*** WORKING DATA Section Begins ***

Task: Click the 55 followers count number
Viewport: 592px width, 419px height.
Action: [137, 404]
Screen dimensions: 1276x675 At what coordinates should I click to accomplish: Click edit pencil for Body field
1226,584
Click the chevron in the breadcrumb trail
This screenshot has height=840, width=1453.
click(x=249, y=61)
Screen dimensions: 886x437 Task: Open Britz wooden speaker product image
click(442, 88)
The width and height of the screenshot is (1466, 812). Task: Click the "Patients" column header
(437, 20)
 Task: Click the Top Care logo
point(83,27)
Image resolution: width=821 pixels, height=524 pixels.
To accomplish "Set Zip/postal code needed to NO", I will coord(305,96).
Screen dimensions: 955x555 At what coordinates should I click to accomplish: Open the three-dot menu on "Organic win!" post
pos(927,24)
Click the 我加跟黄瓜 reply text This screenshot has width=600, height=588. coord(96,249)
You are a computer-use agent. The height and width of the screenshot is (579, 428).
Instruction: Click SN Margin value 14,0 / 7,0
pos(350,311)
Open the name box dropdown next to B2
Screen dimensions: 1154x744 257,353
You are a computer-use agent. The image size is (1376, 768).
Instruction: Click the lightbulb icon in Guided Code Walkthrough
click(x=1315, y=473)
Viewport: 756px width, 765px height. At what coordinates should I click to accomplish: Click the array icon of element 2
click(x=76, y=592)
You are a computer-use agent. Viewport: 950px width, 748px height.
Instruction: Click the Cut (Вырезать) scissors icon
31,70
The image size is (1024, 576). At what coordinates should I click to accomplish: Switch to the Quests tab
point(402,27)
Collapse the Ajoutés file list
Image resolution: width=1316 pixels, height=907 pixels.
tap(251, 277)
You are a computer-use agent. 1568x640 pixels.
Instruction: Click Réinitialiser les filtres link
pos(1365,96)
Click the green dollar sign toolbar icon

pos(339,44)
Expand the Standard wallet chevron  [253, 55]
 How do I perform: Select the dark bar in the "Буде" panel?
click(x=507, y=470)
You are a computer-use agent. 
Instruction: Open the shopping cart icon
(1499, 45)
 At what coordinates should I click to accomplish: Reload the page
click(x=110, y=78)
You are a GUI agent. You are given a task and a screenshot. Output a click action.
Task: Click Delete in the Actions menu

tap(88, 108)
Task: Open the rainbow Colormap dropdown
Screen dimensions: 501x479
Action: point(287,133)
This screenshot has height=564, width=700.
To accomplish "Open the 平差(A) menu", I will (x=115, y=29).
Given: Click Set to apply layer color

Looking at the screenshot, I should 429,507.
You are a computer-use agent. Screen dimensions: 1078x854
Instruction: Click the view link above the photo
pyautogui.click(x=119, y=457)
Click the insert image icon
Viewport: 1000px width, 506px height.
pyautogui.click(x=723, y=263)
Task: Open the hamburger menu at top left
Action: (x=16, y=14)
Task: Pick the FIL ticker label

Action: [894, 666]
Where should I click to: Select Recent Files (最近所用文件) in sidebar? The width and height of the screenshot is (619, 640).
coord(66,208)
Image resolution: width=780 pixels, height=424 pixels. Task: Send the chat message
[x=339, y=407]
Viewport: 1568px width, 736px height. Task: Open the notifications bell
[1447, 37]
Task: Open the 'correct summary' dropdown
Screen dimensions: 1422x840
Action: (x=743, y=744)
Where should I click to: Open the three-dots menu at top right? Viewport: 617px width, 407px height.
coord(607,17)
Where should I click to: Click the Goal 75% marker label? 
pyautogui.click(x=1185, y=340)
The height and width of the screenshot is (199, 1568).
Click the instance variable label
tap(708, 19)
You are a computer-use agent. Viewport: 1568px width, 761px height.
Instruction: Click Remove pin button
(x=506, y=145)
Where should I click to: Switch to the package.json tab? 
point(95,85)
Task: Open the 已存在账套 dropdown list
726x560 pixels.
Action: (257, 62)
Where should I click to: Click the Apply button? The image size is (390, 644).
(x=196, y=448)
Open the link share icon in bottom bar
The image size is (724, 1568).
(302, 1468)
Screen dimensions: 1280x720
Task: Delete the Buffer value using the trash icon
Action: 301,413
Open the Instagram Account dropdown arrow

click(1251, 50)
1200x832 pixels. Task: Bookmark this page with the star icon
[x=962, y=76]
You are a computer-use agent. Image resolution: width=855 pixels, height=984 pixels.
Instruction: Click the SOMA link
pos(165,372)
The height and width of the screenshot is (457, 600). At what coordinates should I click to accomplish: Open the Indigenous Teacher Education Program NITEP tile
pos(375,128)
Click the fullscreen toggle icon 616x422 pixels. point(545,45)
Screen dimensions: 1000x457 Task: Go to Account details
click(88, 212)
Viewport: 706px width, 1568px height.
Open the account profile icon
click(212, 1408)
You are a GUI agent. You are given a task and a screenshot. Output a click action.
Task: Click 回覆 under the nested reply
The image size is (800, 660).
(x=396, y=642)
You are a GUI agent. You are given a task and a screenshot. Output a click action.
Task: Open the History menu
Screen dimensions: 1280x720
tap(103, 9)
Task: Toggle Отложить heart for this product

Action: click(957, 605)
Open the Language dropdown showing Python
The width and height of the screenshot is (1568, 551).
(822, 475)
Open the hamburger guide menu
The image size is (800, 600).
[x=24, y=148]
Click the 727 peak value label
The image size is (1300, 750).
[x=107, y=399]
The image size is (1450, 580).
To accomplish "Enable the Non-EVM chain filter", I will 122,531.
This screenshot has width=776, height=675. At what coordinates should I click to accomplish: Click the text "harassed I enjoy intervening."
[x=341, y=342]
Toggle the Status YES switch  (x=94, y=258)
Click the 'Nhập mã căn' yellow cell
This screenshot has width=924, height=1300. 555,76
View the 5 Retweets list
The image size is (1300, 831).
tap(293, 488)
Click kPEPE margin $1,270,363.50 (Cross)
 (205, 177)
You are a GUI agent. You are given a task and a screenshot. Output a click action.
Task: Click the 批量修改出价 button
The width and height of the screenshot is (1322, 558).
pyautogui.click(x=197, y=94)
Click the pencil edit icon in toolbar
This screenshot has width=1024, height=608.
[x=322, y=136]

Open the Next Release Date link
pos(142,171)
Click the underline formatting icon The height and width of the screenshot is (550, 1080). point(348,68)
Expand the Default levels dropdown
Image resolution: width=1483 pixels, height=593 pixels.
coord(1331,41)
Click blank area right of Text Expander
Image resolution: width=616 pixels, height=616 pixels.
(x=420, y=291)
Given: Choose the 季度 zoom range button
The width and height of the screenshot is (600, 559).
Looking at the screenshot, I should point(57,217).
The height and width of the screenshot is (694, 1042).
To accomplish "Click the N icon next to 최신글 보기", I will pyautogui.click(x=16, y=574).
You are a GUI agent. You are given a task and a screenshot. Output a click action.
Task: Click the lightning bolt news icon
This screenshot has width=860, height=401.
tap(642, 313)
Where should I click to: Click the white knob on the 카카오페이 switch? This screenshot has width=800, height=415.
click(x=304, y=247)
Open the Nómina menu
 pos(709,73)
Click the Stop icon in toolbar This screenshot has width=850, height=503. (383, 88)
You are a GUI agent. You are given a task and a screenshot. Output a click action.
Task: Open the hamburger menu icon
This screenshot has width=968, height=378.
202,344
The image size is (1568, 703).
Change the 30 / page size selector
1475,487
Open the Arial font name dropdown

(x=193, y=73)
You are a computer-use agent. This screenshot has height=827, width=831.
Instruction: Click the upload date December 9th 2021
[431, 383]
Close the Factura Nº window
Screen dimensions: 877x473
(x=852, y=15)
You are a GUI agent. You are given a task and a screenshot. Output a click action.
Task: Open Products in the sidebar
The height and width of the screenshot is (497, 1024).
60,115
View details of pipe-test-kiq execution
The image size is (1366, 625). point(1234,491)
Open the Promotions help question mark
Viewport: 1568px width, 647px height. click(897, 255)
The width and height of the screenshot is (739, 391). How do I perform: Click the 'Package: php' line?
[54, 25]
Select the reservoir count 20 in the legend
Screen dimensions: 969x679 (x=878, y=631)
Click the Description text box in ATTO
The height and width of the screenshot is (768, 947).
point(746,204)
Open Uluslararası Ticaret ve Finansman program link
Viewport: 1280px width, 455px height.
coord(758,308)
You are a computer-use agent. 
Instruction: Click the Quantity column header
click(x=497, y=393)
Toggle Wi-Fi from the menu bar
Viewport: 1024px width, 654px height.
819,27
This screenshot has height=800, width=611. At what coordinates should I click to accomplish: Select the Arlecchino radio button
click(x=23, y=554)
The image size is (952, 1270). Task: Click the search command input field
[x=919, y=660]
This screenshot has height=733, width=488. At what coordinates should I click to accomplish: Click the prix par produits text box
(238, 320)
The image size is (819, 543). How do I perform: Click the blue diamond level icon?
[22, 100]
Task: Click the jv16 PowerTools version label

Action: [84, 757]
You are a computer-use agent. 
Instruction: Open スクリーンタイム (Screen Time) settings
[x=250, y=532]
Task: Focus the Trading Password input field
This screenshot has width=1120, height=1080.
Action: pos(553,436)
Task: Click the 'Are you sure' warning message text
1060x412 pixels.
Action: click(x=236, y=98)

*** WORKING DATA Section Ends ***

§ WHAT TO WORK ON
From the records above, retype only the lines starting at the line that contains "Collapse the Ajoutés file list" and ending at the line that contains "Expand the Standard", both included.

§ TASK RESPONSE
Collapse the Ajoutés file list
Image resolution: width=1316 pixels, height=907 pixels.
tap(251, 277)
You are a computer-use agent. 1568x640 pixels.
Instruction: Click Réinitialiser les filtres link
pos(1365,96)
Click the green dollar sign toolbar icon

pos(339,44)
Expand the Standard wallet chevron  [253, 55]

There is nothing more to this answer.